__Selected extract__

____

# Melafix?



## larry.beck (Jul 31, 2009)

Hi all,

Been a while since I've been online, but still actively growing my collection.

I've got a question - one of my goldhead comps appears to have rubbed itself up against some rock in the tank and has some abrasions. They don't appear to be bites so far as I can tell. However, his slime coat is showing some pretty significant irritation around the wound. I'm wondering if it's okay to use some Melafix in the tank to help speed the healing process and reduce the irritation.

Other inhabitants in the tank are fronts, calvus, cyps, synos and an elipsifer eel.

Thanks!
Larry


----------



## Mr Mbuna (Nov 16, 2007)

I had problems with using melafix on my fronts - breathing rate went up badly and had to do emergency water changes to get them back to normal. Others use it with no problems though.


----------



## xxbenjamminxx (Jan 22, 2011)

I use it all the time on my Mbuna's for nipped fins, scrapes, and such and never had a problem with it.


----------



## jprime84 (Apr 14, 2010)

You can alwasy use a half dose and watch what happens. I had bad results from melafix once but I had miscalculated and grossly overdosed it. It seems to work well at correct dosage.


----------



## Razzo (Oct 17, 2007)

I would use Mardel Maracyn Plus Antibacteria.

Russ


----------



## Anthraxx8500 (Feb 11, 2011)

haha larry nice i use melafix myself. works wonders on my female bettas when they get a little beat up. i wouldnt add it to your existing tank but a hospital tank with it sure helps healing rate.


----------



## 24Tropheus (Jun 21, 2006)

I have had problems using Melafix too. Seemed to caurse and bacterial bloom and caused the fish (Tropheus in my case) to gasp at the surface. Tea tree oil does help wounds but I hear it can also use up oxygen when being broken down. Add extra airation if using it would be a good plan I think. I prefer anti biotic based products when I can get hold of them after losing fish (I think) to this treatment.

Pretty sure I am not alone in this. If you google Melafix you will find plenty of horror stories.
Link may give a better balanced view. I admit I have a bit of a downer on this product.
http://cichlidkeeping.com/forums/lofive ... t1420.html
and
http://www.koivet.com/a_melaleuca_tea_t ... aling.html

Both Melafix and Pimafix are organic compounds. The bacteria in the tank water (not necessarily the ones on the fish) these products don't kill, sometimes use the Melafix and Pimafix as food! This means that when you add these medications to a tank (especially a tank that has not been maintained well or one that hasn't had regular water changes) there is a small chance that a bacterial bloom will ensue and take up dissolved oxygen. This could mean that you could see, under such circumstances, your fish significantly increase their respiratory rate.

I was told an interesting tidbit. . .The above affect seems to be happening quite often in Italy and API hasn't been able to figure out why, yet.

____

__Pixel coordinate grounding data__
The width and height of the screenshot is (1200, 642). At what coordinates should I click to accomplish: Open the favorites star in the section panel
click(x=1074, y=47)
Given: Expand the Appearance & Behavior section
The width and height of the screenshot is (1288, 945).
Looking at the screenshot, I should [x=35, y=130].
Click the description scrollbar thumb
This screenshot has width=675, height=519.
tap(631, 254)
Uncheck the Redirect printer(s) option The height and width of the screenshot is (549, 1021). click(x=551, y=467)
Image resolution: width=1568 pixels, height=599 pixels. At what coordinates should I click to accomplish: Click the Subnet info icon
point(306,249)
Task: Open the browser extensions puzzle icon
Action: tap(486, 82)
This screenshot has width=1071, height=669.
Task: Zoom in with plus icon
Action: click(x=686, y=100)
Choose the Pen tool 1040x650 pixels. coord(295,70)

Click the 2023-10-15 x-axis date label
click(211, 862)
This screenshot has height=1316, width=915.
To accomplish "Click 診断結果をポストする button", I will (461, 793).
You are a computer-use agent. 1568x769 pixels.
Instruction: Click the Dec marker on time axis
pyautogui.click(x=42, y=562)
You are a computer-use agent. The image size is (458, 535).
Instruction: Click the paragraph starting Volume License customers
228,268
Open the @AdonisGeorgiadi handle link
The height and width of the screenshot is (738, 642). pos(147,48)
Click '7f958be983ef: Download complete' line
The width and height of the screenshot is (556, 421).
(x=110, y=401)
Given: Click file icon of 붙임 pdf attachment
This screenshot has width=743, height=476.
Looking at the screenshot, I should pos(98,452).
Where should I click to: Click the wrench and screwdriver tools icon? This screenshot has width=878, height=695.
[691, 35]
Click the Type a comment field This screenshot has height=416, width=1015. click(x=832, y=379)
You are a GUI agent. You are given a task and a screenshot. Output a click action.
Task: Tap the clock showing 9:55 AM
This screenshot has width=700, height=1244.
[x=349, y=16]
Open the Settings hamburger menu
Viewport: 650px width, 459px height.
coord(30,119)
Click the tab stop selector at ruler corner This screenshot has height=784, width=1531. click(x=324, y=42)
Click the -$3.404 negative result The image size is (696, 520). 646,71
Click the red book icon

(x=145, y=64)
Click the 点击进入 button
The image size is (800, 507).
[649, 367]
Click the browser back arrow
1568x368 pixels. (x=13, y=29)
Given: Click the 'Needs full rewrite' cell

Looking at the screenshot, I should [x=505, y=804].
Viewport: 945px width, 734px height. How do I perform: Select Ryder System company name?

____

__Work task A__
Which product does Razzo recommend in the Melafix thread?
__Work task B__
Set down the Melafix thread word for word, from "You can alwasy" to "Maracyn Plus Antibacteria.".

__Solution A__
Mardel Maracyn Plus Antibacteria.

__Solution B__
You can alwasy use a half dose and watch what happens. I had bad results from melafix once but I had miscalculated and grossly overdosed it. It seems to work well at correct dosage.


----------



## Razzo (Oct 17, 2007)

I would use Mardel Maracyn Plus Antibacteria.